Un décret ultérieur devrait préciser le cadre de l’exercice des équipes de SST et les aspects pratiques de la coopération entre les différents personnels.

Les députés de l’opposition ont dénoncé des amendements adoptés à la va-vite et craignent un démantèlement de la médecine du travail, selon l’AFP. Martine Billard (Paris, Parti de gauche) a dénoncé un « cavalier législatif ». Henri Forest de la CFDT estime également que « la réforme des SST aurait mérité un vrai débat législatif ». « Ces amendements ne sont pas à la hauteur d’une réforme de la médecine du travail », renchérit Jean-François Naton de la CGT.

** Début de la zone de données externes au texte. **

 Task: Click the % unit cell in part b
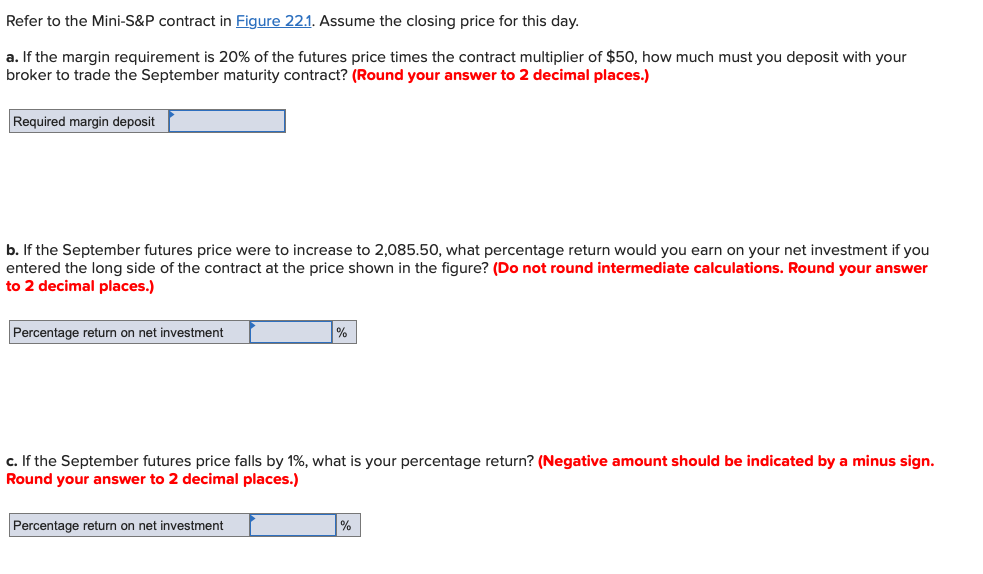coord(344,332)
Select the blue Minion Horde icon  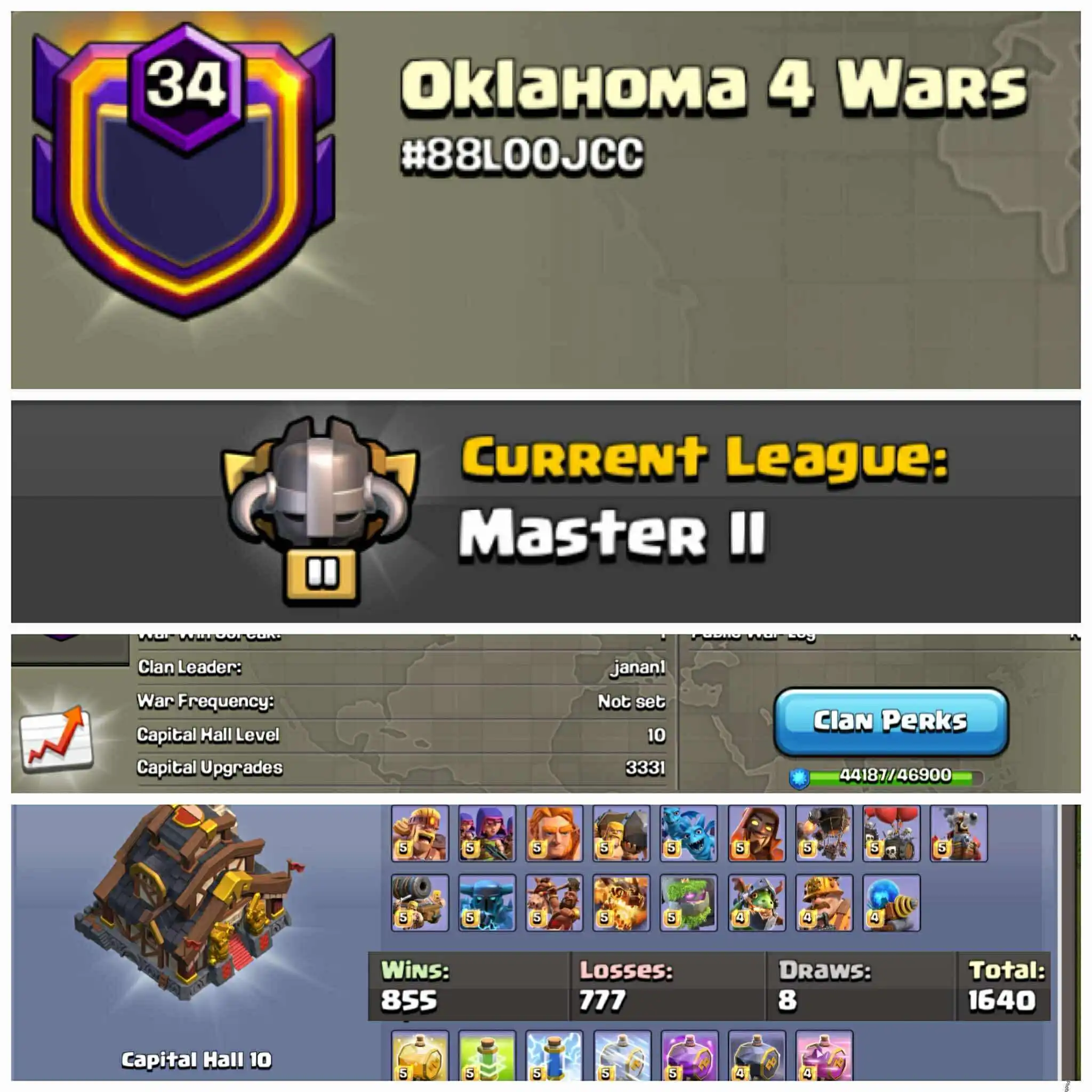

L’un des amendements de l’UMP adoptés mardi propose d’instaurer la parité dans les conseils d'administrations des SST, où siègent aujourd’hui un tiers de syndicats patronaux, un tiers de syndicats de salariés et un tiers d’entreprises adhérentes. Cette question est un des points les plus sensibles du dossier. « Dans cet amendement, l’introduction du paritarisme dans les SST reste au bon vouloir des patrons car la loi n’introduit aucune obligation », assène Jean-François Naton.Tout en reconnaissant une « petite évolution » par rapport à la situation actuelle, Henri Forest dénonce également un « faux paritarisme ». « La voix du président -désigné par le patronat- restera prépondérante en cas d’égalité de voix. Or nous pensons que les médecins du travail et les intervenants du SST ne doivent pas être suspectés de subir une pression de la part de leur employeur », explique-t-il.

Selon un autre amendement UMP, certaines catégories de métiers (employés des services à la personne, intermittents du spectacle) pourraient être contrôlées par un médecin généraliste et non plus par un médecin du travail, une option rejetée par tous les syndicats. Deux autres amendements prévoient de déléguer aux internes en médecine et, à terme, aux infirmières, certaines tâches du médecin du travail. L’objectif est ainsi de pallier la prochaine pénurie de médecins du travail.

L’examen en séance plénière de ces amendements devrait avoir lieu vendredi ou lundi prochain.